And there were signs of disruption at the Chile solidarity conference. "A
number of people had materials stolen," said Strieter. "My briefcase
was stolen, and at one point the River Forest Police arrived saying they
had heard a rumor that Angela Davis was appearing." ITT's claim that
they were investigating terrorists is angrily dismissed by Strieter. "If
ITT was in the business of rating groups that threatened their corporate
security, we would have been very low on the list. Our group never had
any history of violent or illegal activity. It can't be an isolated instance.
If they spied on us, they must have done it with other groups."
Strieter's suspicions were confirmed by Gutman, who said he found evidence
he cannot reveal that ITT monitored other groups involved in anti-junta
organizing. Gutman is constrained from discussing the details by the
court protective order.
The Good Ole Boys in Milledgeville
Surveillance of union meetings can have a devastating effect on organizing
drives by labor unions as a now-settled lawsuit against J.P. Stevens
documents. The incident occurred in the normally quiet and emphatically
anti-union town of Milledgeville, Georgia, where Mayor Robert Rice decided
to do something about the presence of Amalgamated Clothing and Textile
Workers Union organizers seeking to unionize the J.P. Stevens textile
plant on the outskirts of town.
Mayor Rice called representatives from J.P. Stevens, Grumman Aerospace
and several other local industries to City Hall in 1976 to discuss the
problem. According to testimony Mayor Rice gave as part of a settlement
in the lawsuit filed by the union, he suggested to the corporate representatives
that the Milledgeville police "monitor the meetings of union organizers
to obtain [license] tag numbers." The list of car licenses could then
be run through the town's nifty computer (part of the National Law Enforcement
Telecommunications System) which had access to Georgia's motor vehicle
license files.
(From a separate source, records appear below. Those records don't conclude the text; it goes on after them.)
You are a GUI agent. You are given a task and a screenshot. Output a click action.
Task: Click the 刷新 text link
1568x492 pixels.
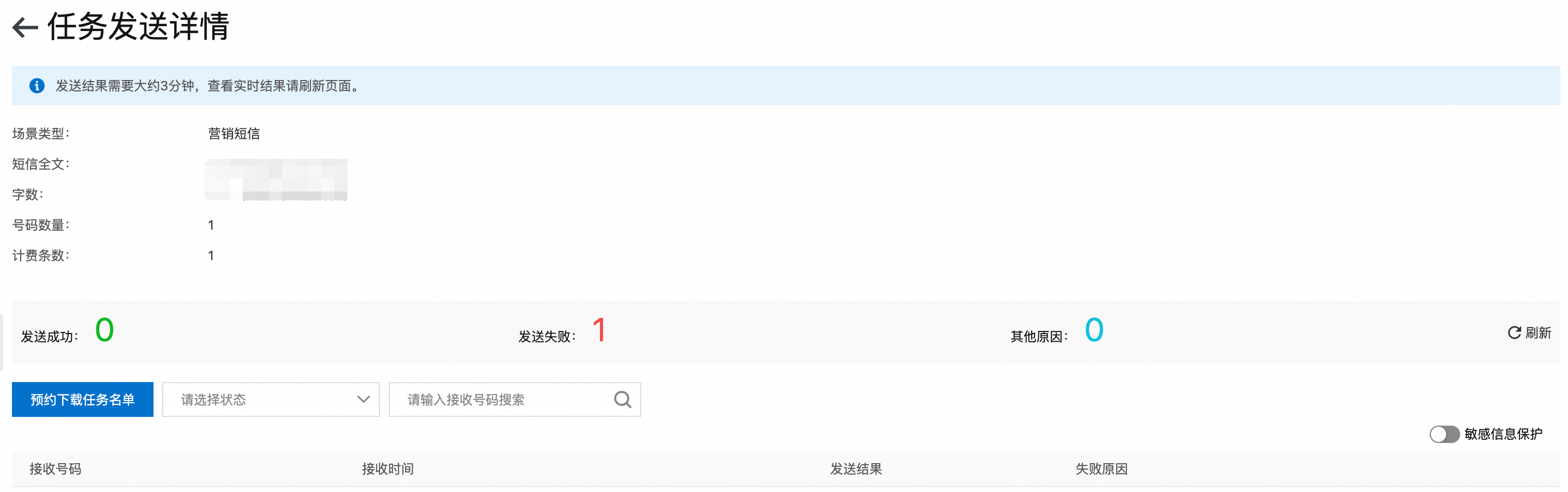(1538, 333)
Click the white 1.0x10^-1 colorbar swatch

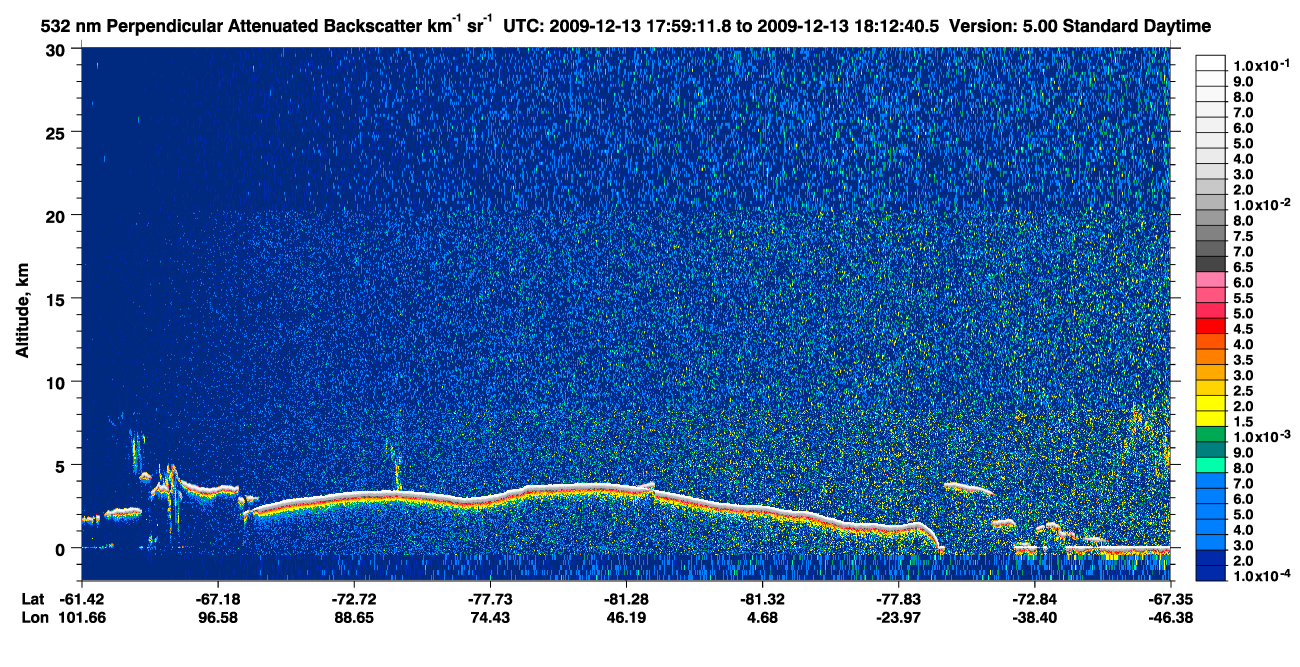click(1210, 64)
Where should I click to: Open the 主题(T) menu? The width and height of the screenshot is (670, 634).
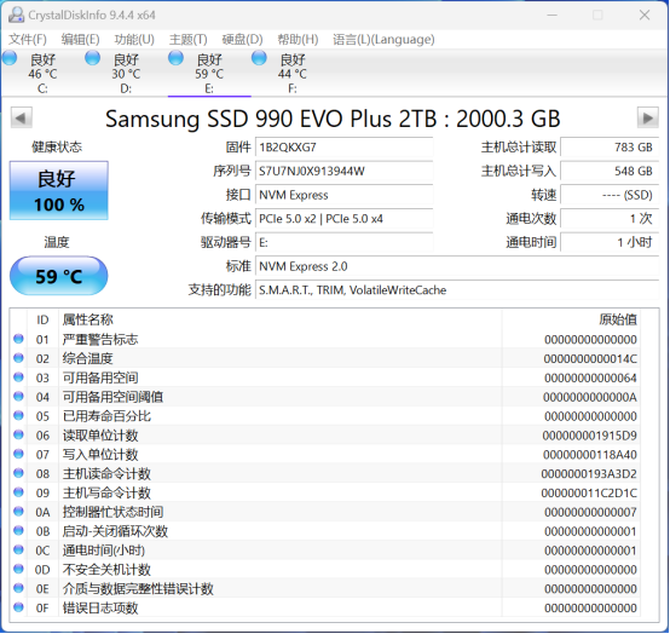[x=188, y=39]
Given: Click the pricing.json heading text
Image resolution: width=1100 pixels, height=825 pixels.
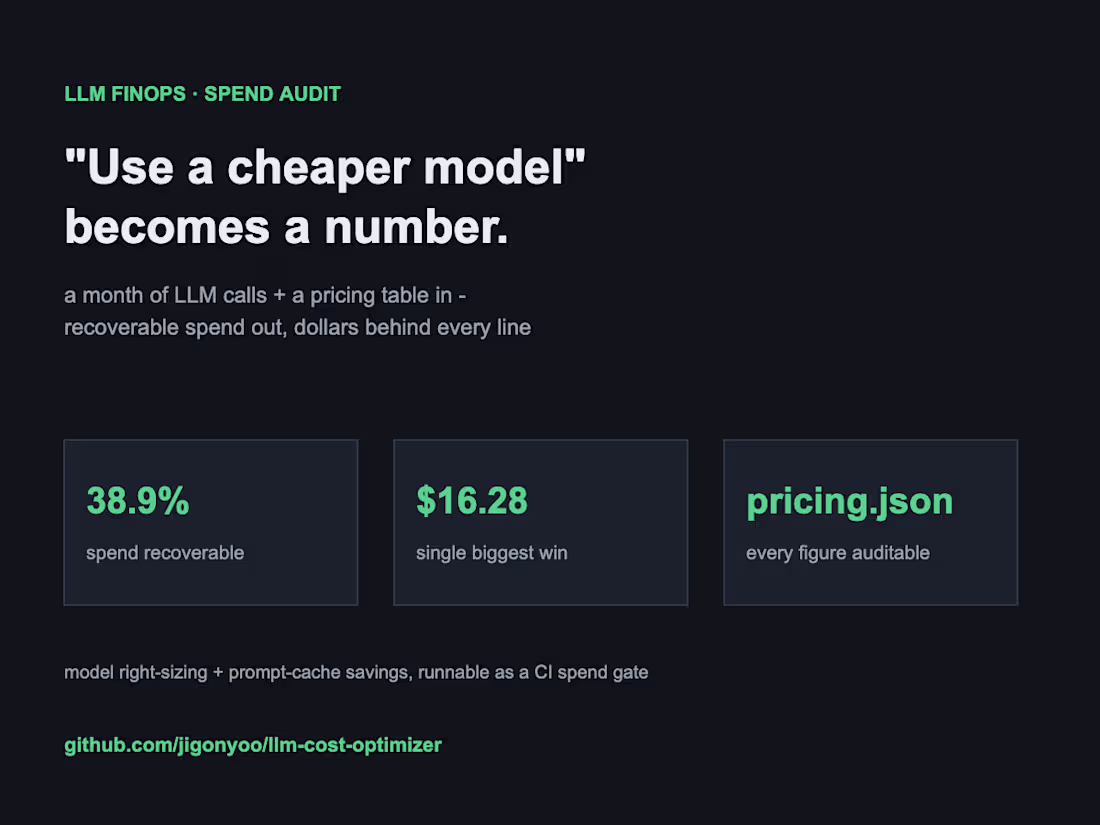Looking at the screenshot, I should point(850,502).
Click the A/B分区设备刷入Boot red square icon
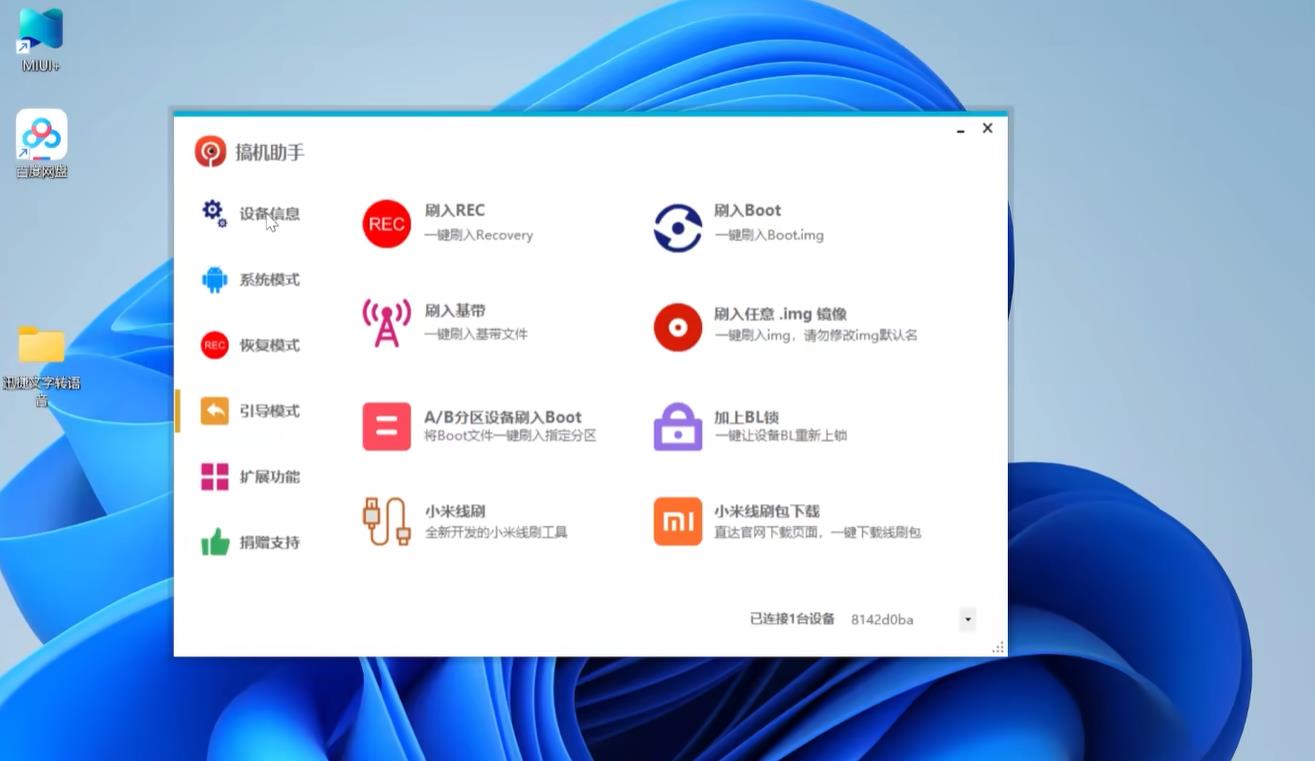 pyautogui.click(x=386, y=427)
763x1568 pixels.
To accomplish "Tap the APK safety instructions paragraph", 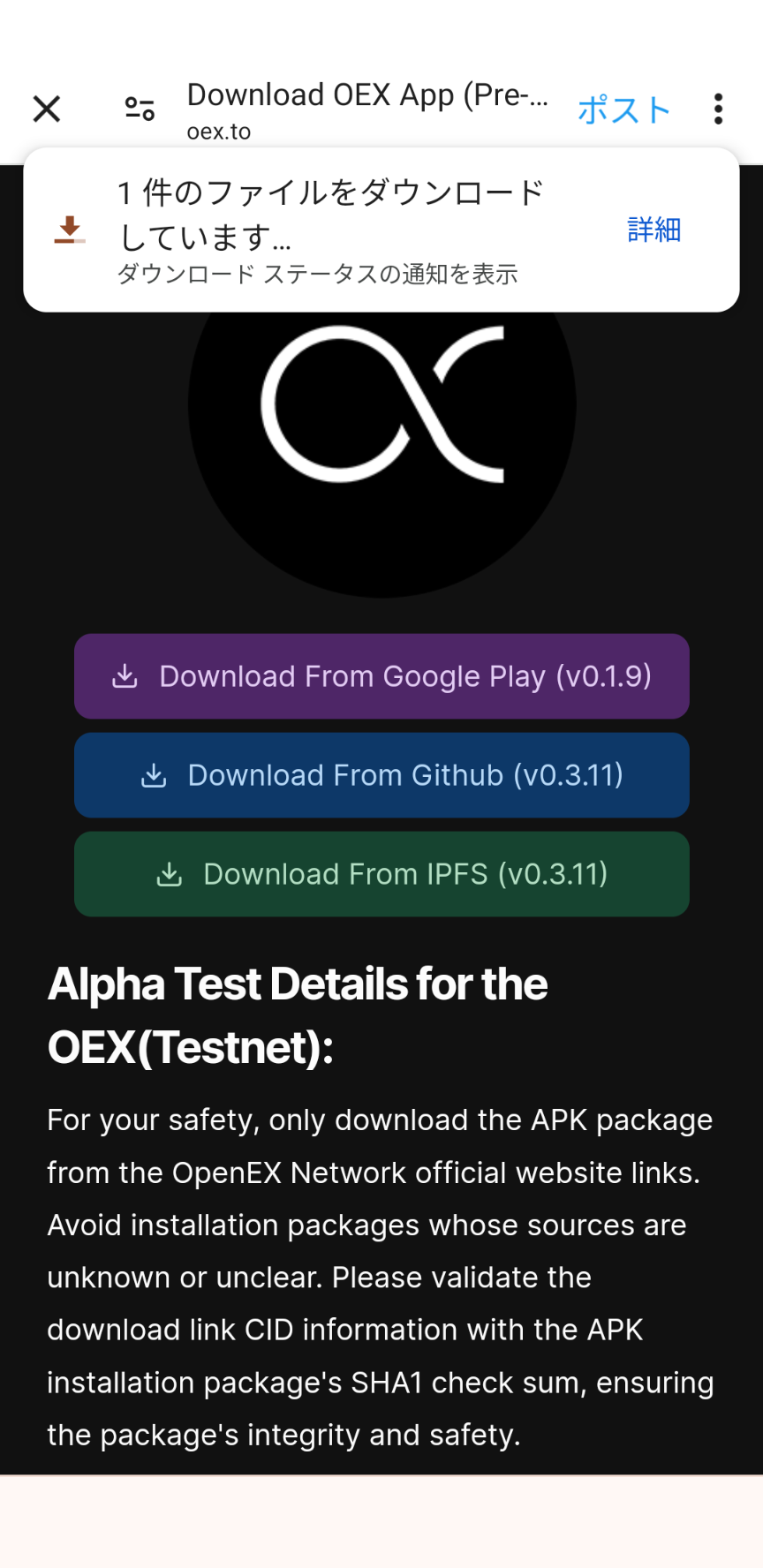I will point(381,1278).
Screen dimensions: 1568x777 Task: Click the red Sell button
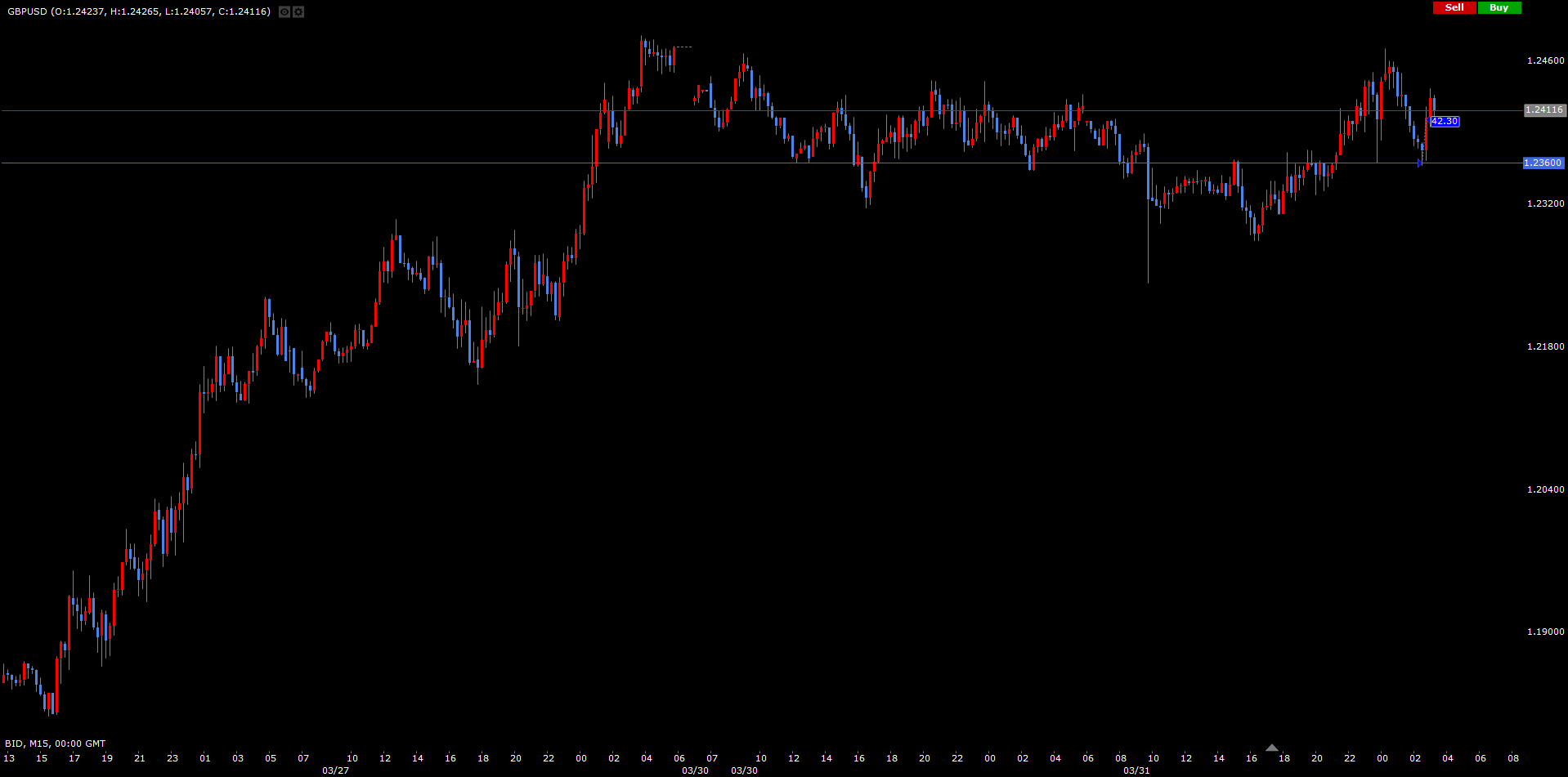click(x=1454, y=7)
A typed list of who the cars were registered to would
be provided to the companies to "check against their personnel file folders," said
the Mayor. "Everyone thought this would be a good idea," recalls the
Mayor, so he directed the Milledgeville Police to start surveillance.
For two and one-half years, between the summer of 1976 and early 1979,
Milledgeville police monitored the activities of the union organizers
and reported the license plate numbers of workers who attended meetings.
One of the officers conducting the surveillance later said he believed "the
workers whose names and license plate numbers we provided would be fired." In
the summer of 1978, local newspapers began airing charges that the union
organizing meetings were being watched by police. Following the news
articles, attendance at the meetings dropped from over 40 to 1.
ACTWU organizer Melvin Tate said after the stories about the surveillance
began to circulate, workers told him they were afraid to be seen with
him and other organizers. "They believe that some workers who have met
with ACTWU have lost their jobs because the employers found out about
their participation in meetings," said Tate.
During the height of the surveillance, local police were so "worn to
a frazzle" by the spying activity that Mayor Rice asked for and received
corporate assistance for the spying. According to Rice, "Grumman Aerospace...graciously
consented to send two of their security men...to help and assist the
Milledgeville Police Department's surveillance work." The Grumman gumshoes
were reputed to be former CIA agents, but their work did not impress
the Mayor, and they left after 10 days. The police spying did have its
intended effect, however, "It was quite obvious that from the way the
attendance had dropped off at the meetings that we had been successful
in our surveillance work and that Union activities had stopped," Mayor
Rice stated.
Even the Macon News, which admitted it is not "overly enamored of organized
labor," was worried about the Milledgeville spying incident. In an editorial
it pointed out that "when a large industry enlists the police power of
its host community to compel workers not to join unions through intimidation
and harassment, we are entirely too close to the police state for comfort."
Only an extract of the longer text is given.